Work to complete >>
Find each line of the rows below that contains the string "dropdown", and copy those lines.

Rows pointing to text and elements
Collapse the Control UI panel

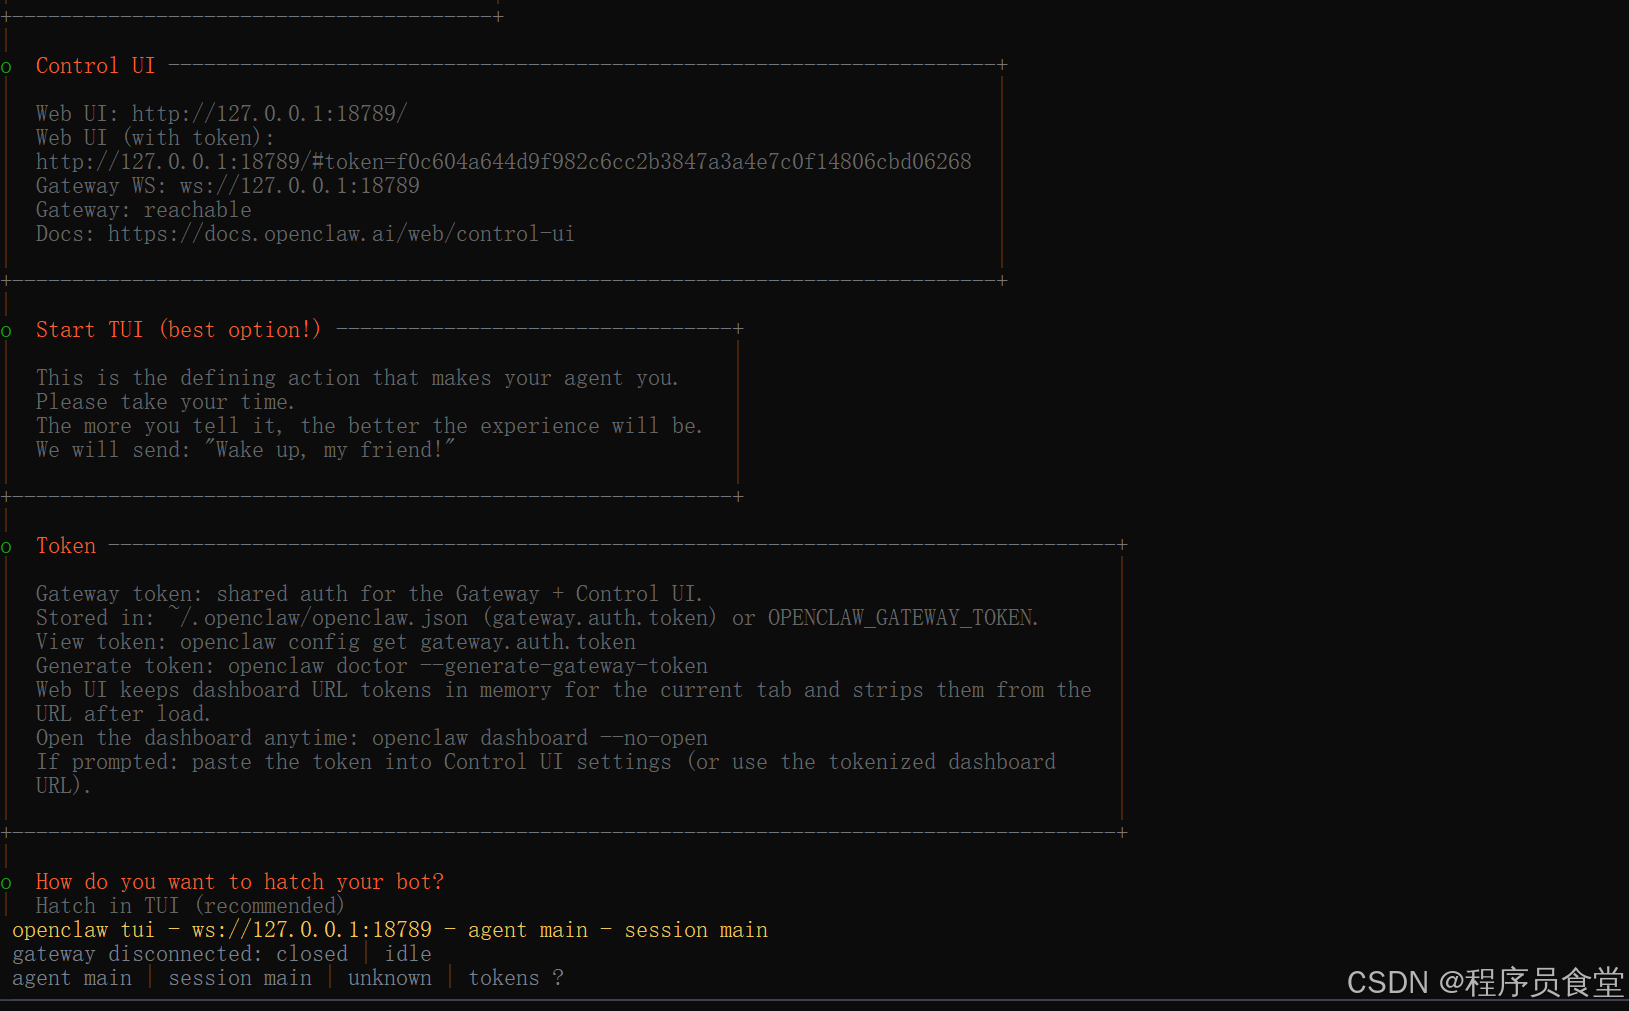[95, 65]
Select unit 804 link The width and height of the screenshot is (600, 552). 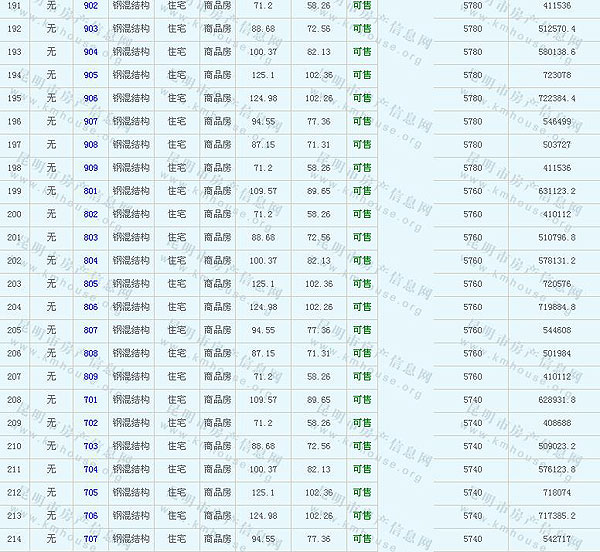pyautogui.click(x=91, y=260)
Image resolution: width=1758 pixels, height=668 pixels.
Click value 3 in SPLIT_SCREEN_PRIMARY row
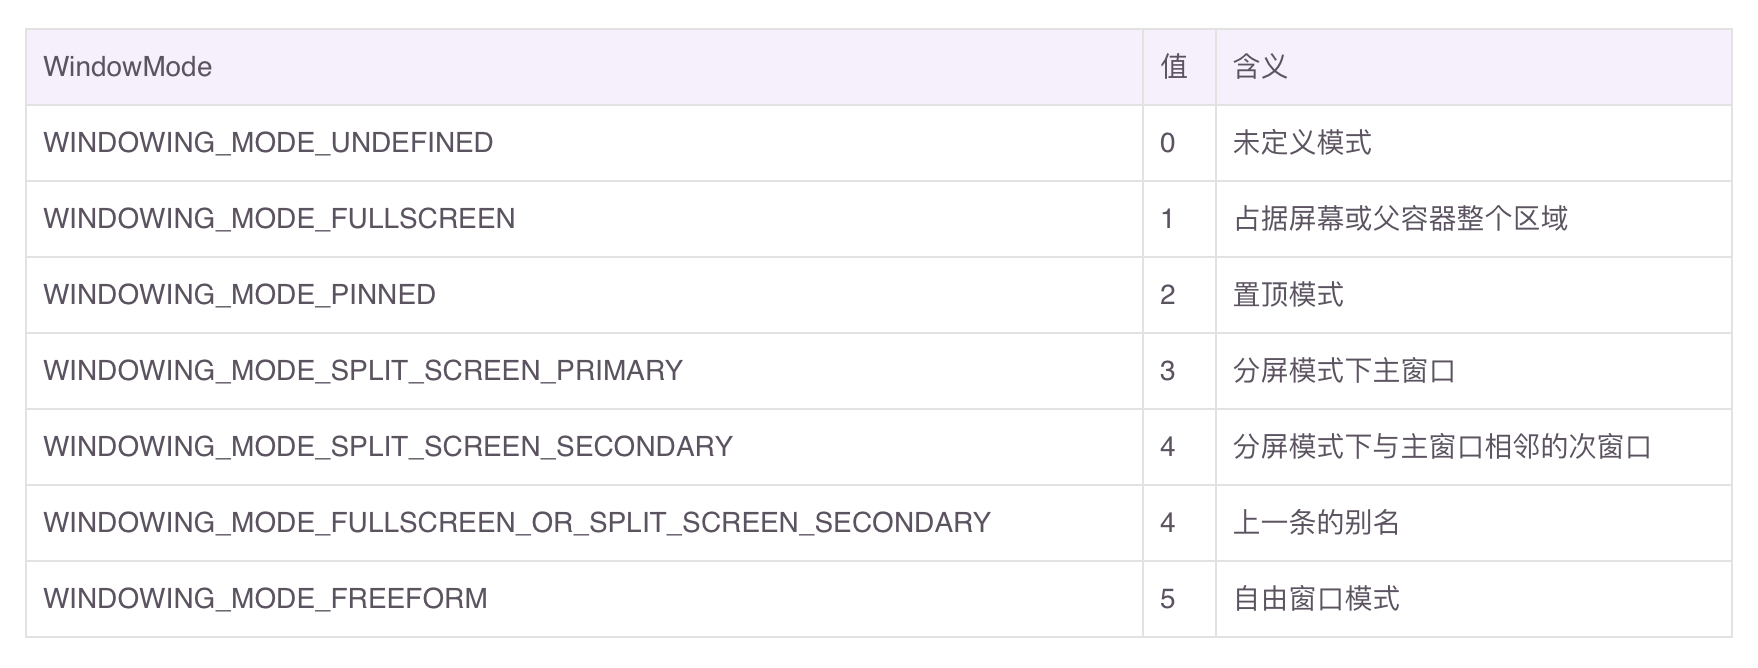click(1167, 371)
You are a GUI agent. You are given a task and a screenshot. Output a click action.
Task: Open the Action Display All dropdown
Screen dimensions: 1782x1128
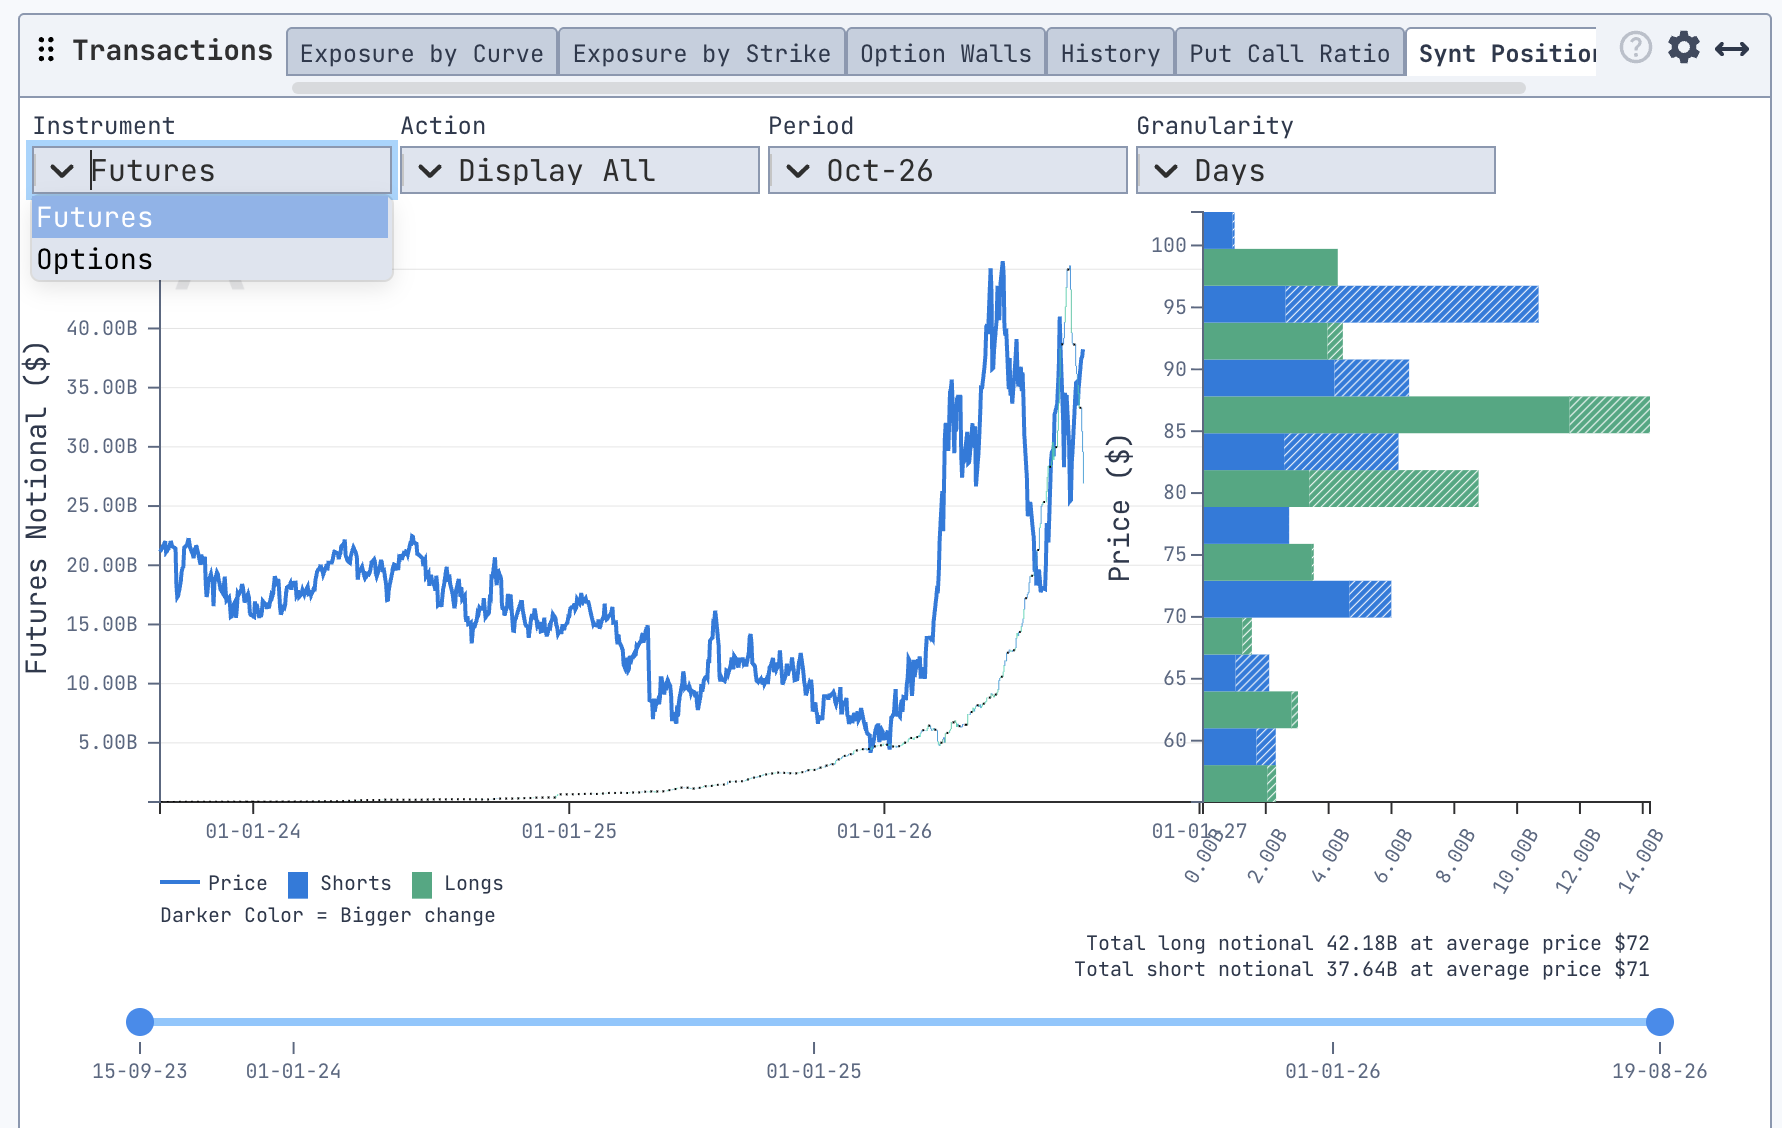[x=580, y=170]
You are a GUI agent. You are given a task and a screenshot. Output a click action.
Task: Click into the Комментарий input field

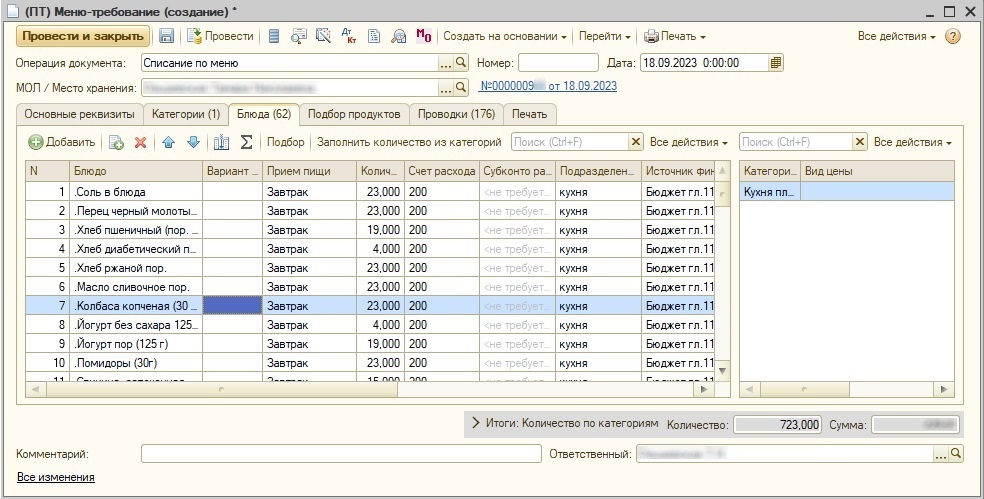pyautogui.click(x=340, y=454)
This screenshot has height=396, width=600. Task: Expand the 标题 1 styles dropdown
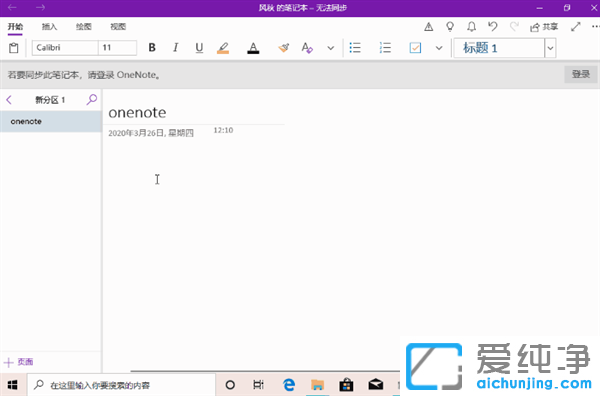click(550, 48)
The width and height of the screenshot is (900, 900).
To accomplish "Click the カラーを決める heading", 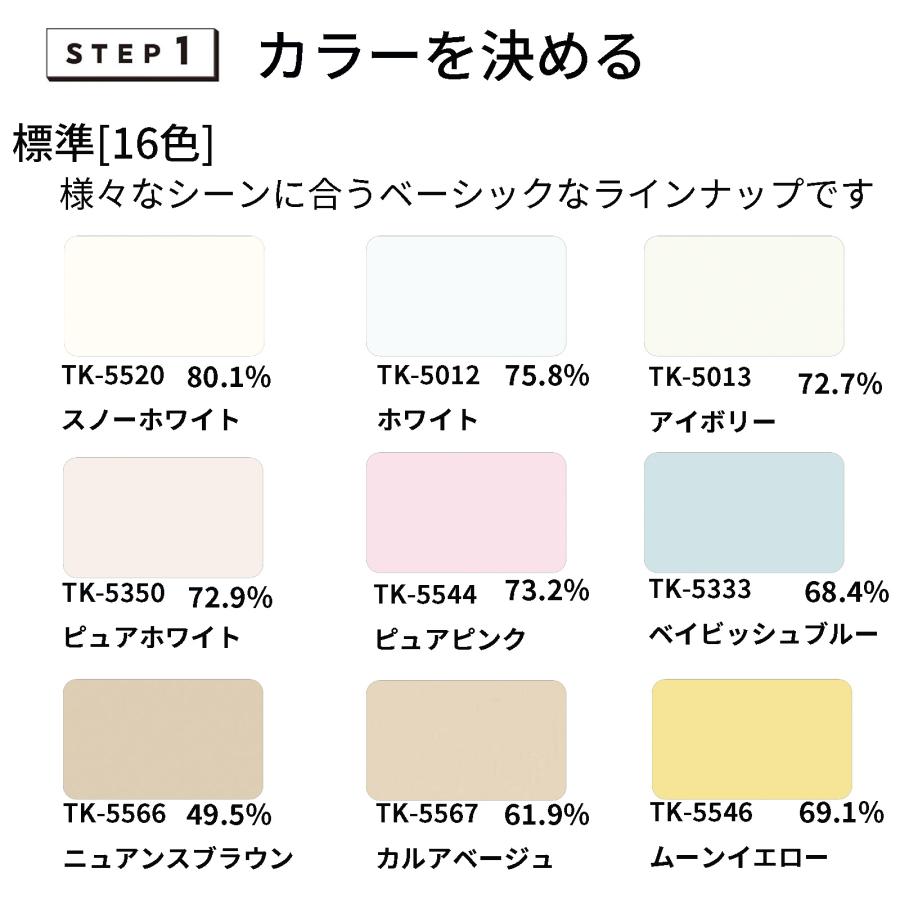I will pyautogui.click(x=451, y=56).
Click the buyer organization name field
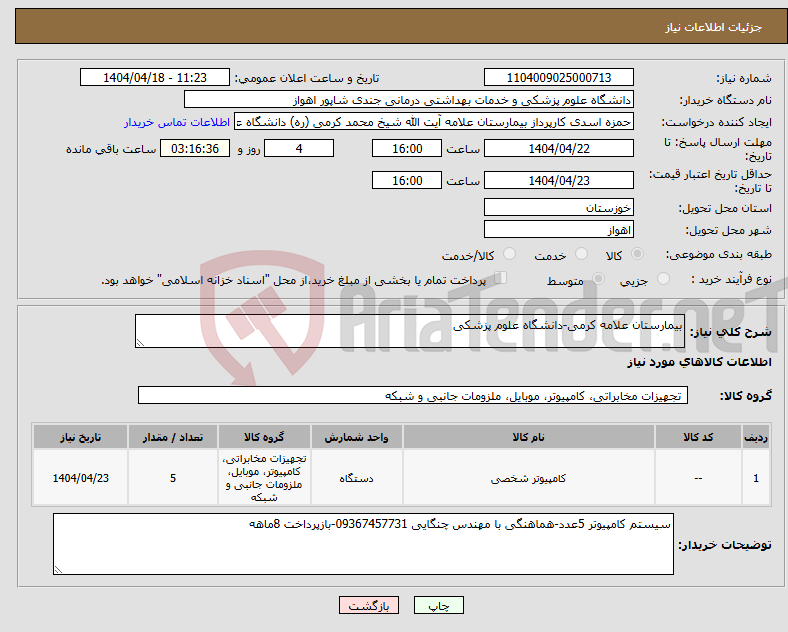 tap(409, 99)
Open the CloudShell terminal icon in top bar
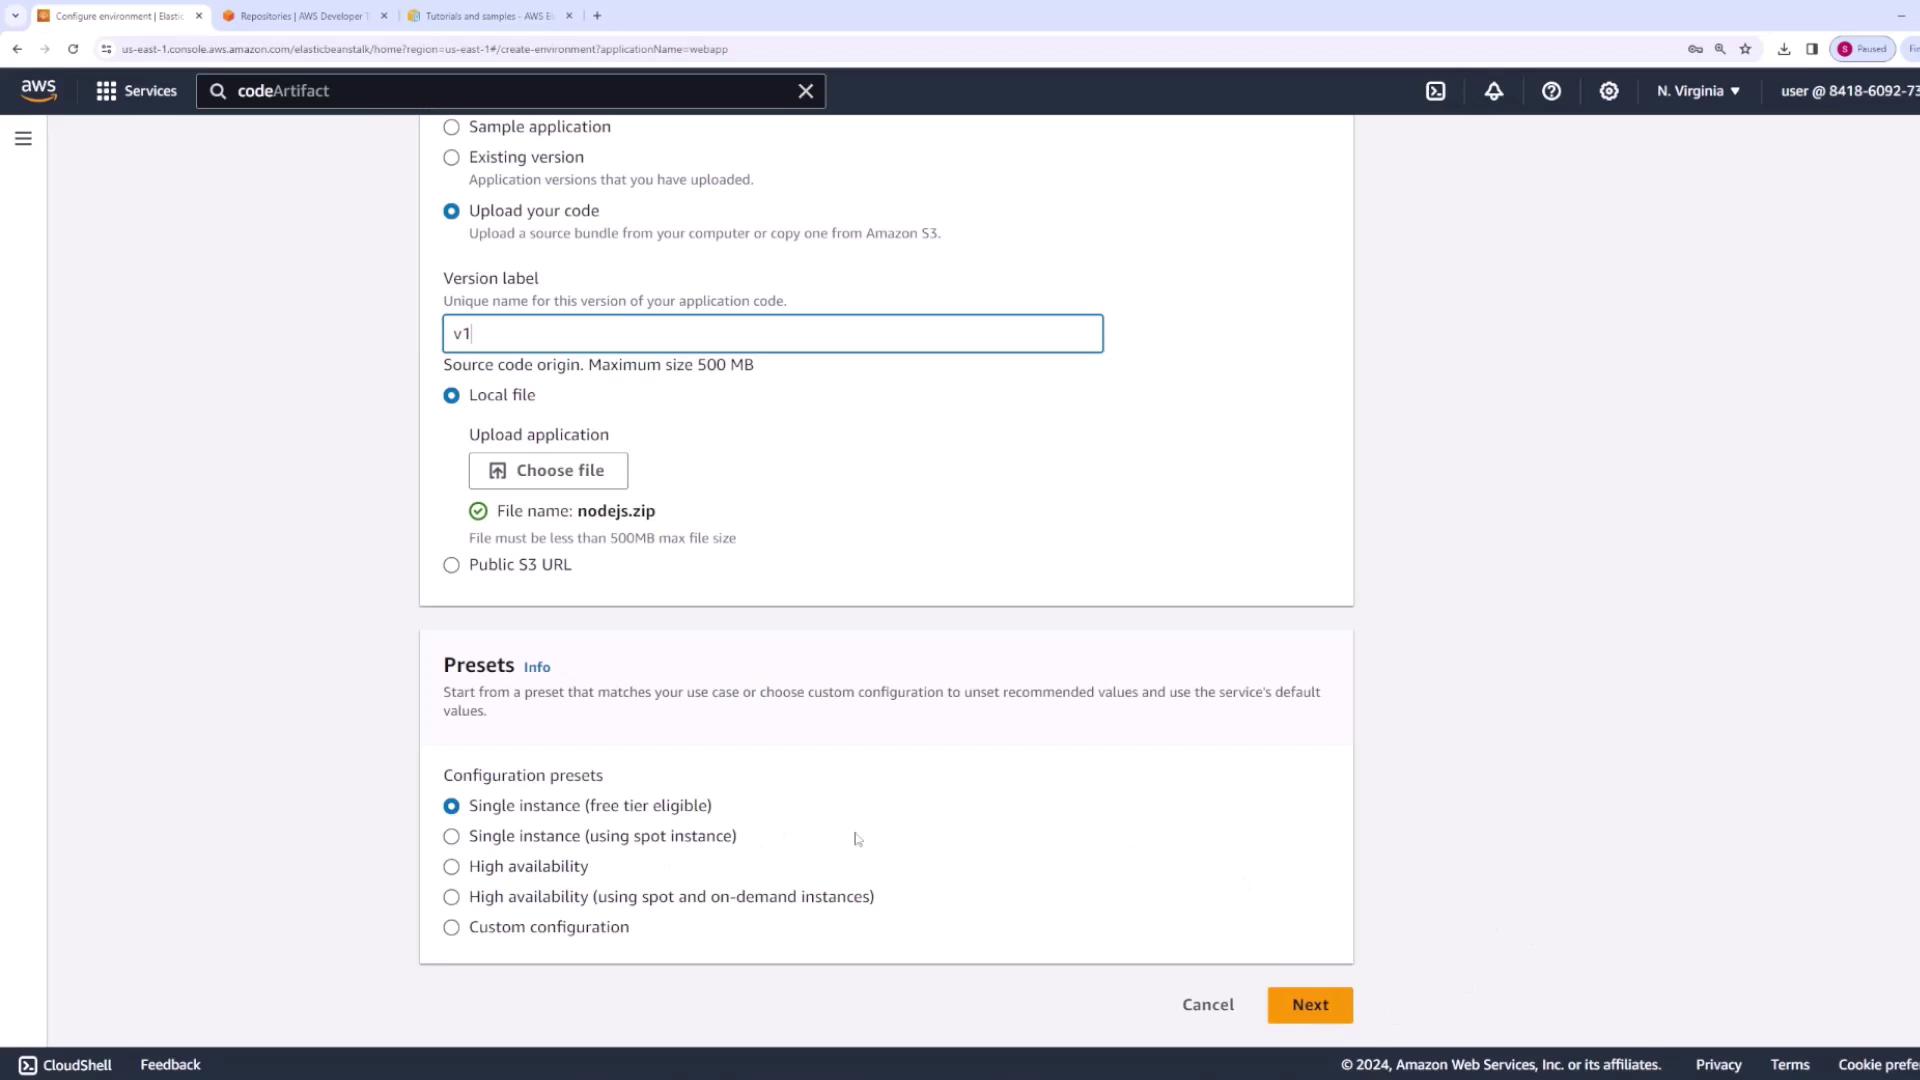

In response >>
Task: Open the Action Display All dropdown
This screenshot has height=396, width=600. Task: Expand the 标题 1 styles dropdown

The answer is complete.